### Exercise details
From the line containing "Open Google Tasks side panel icon" to the last line of the data, both included, transcribe each line exactly, leaving out pictures and adding nothing.

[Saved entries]
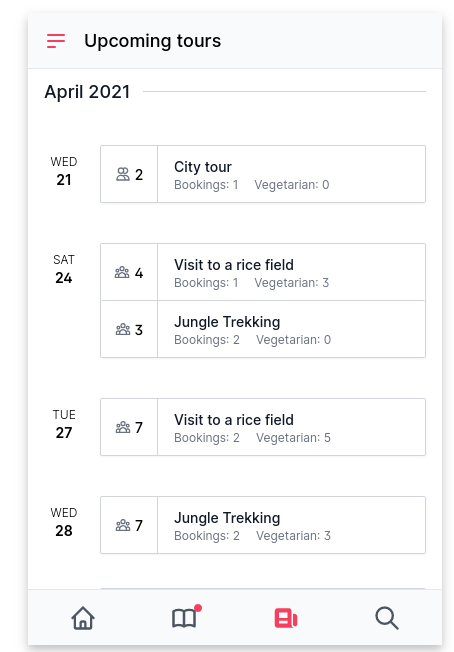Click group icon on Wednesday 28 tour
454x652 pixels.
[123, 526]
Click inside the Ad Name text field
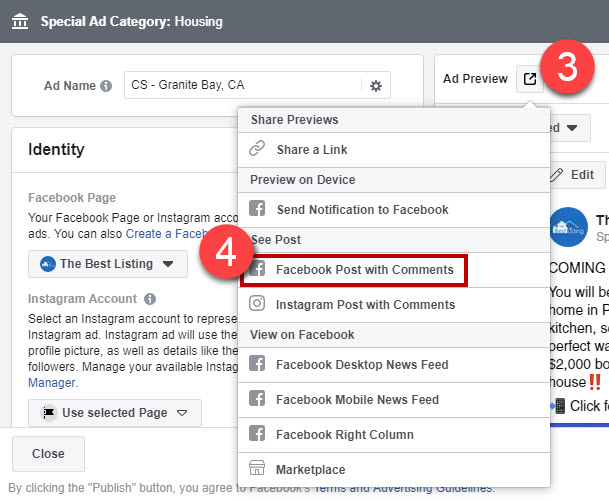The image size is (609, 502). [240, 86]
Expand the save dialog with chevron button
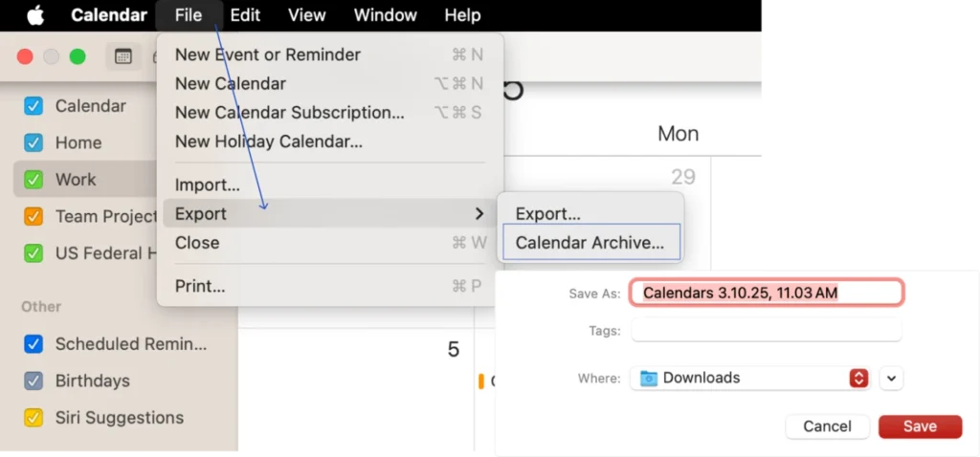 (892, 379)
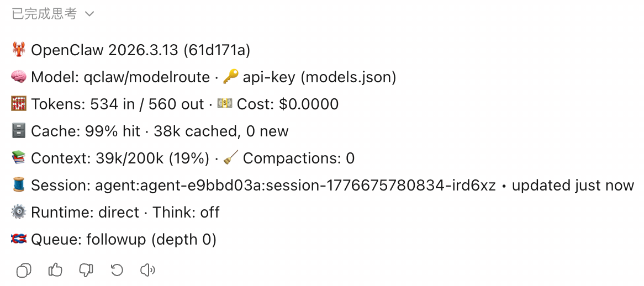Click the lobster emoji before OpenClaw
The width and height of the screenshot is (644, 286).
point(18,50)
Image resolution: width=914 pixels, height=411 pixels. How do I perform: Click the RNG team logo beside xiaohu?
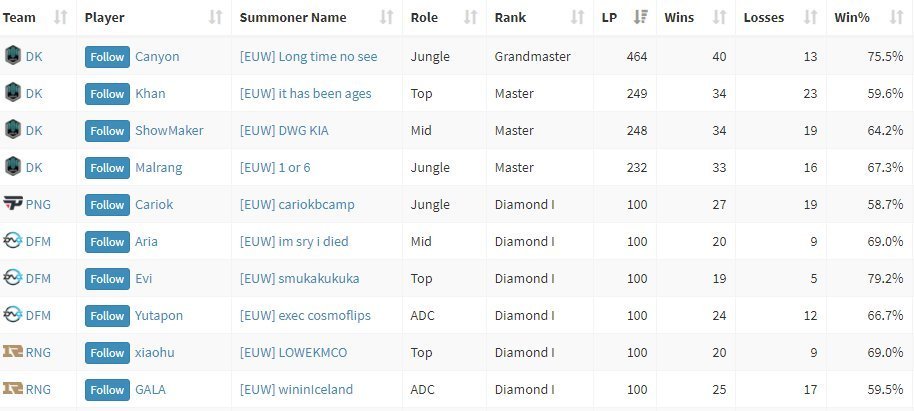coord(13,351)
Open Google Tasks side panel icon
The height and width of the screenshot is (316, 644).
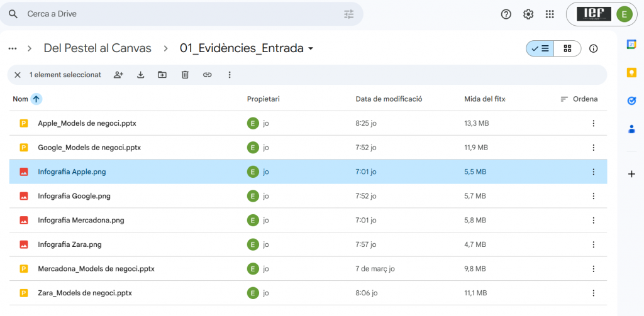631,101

### Written response
Open Google Tasks side panel icon
The height and width of the screenshot is (316, 644).
631,101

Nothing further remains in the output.